Using the hashtag "WeAreUnited", the message released by student-athletes is clear, they want to ensure their health and their future for playing the sport they love, while simultaneously not being afforded some basic needs in which they feel they deserve.
Due to the ongoing coronavirus pandemic, many players, including players within the SEC and the Pac-12, feel there need to be better precautions to ensure their health. The letter also speaks on the NCAA's message of "Black Lives Matter", while in the same breath "systematically exploiting black athletes nationwide."
"Because we are being asked to play college sports in a pandemic in a system without enforced health and safety standards, and without transparency about COVID cases on our teams, the risks to ourselves, our families, and our communities, #WeAreUnited," Pac-12 players wrote in a statement released via the Players Tribune.
Currently, the University of Florida student-athletes will still be eligible for their scholarships if they are to opt out, however that does not apply to every student-athlete in the nation. Many student-athletes across the country are also being made to sign "COVID-19 waivers", absolving the institutions of liability.
In voicing his concerns via social media, Carter had a dialogue with former Gators women's basketball player Jordan Jones (2008-2012) who replied to his original statement of standing united.
"Wow. I feel so sorry for all of these athletes who are getting a free education, free meals, monthly stipend, free healthcare, the best resources to improve academically & athletically - all while getting to play the sport they love on a national stage. Sounds terrible," said Jones.
The statement by Jones is part of why many student-athletes don't feel well-valued. Especially in the collegiate football realm. While players do have the benefit of free education, if on scholarship, along with other benefits, there are still issues within the system that do not allow them to make additional funds, and not all universities are treated equally.

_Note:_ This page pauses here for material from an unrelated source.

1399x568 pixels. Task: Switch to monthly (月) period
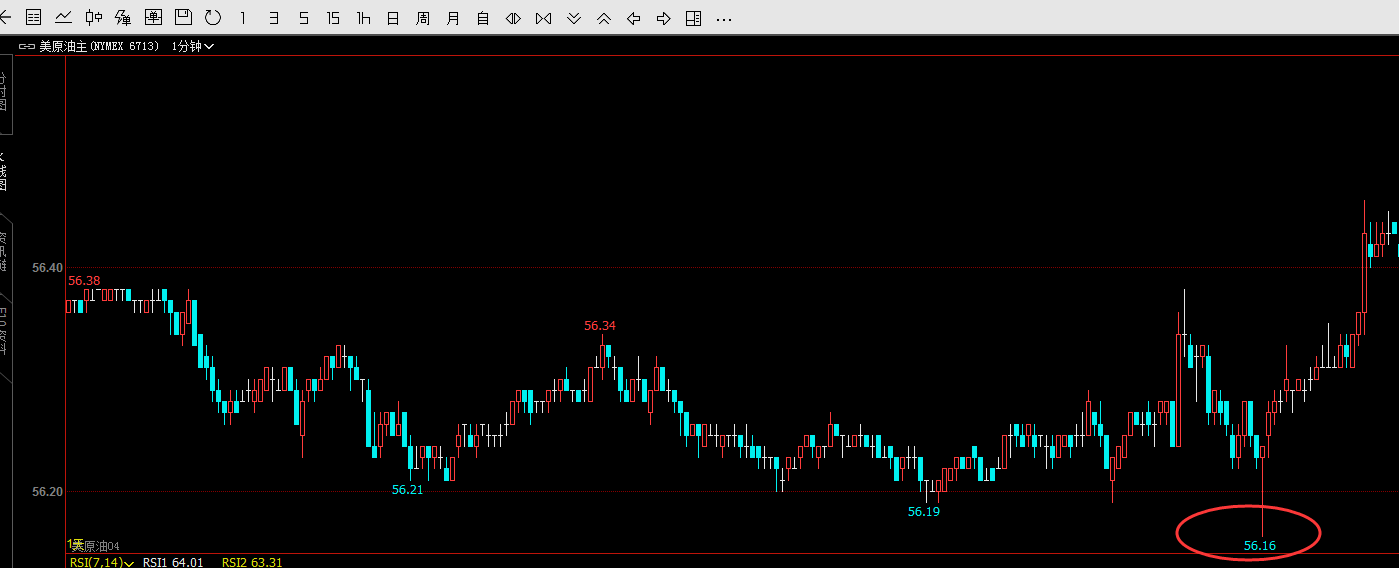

As players are tasked with grueling workweeks consisting of two-a-days, film room sessions, games and classes, they're disproportionately compensated for their work. While the revenue generated by the NCAA continues to rise each year, the player's benefits appear to be stagnant, even with a global pandemic.
In a global pandemic, this only exacerbates the issues at hand. While players in Florida may soon be able to profit off of their name, image and likeness, that simply is not currently the case and has never been the case prior.
"You’re apart of the problem," Carter replied to Jordan. "We are in a global pandemic right now and our health is being put on the line so we can entertain people like you around the country. We are not experiments, I'm a human being just like you. Let me see you suit up then."
Several current Florida players, including offensive lineman Brett Heggie, wide receivers Trevon Grimes and Jacob Copeland and linebacker David Reese came out in support of Carter's statements via social media today, with Reese giving stating that players "Can’t even speak your mind and say how you feel in today’s world as an athlete without somebody sitting at home patrolling twitter waiting to put they negative sense in."
As of right now, players are at an all-time high in terms of leverage against the NCAA, where essentially the ball is in their court. Due to the coronavirus pandemic, fall collegiate athletics is hanging by a thread, the SEC recently delayed its season until Sept. 26 and will be playing in a 10-game, conference-only season. They guarantee no one's health and admit players will get sick.
As the Players Tribune statement makes the rounds, many players across several conferences will continue to make their voices heard, even while the season itself hangs in the balance. For Carter, this is a perfect opportunity and the right time to have his voice heard.
"I stand on everything I said. If you dont like it you can kindly unfollow me. Im not here to make friends im here to bring light to issues that have been going on for too long. Now more than ever is the perfect time for student athletes to be heard. Speak up."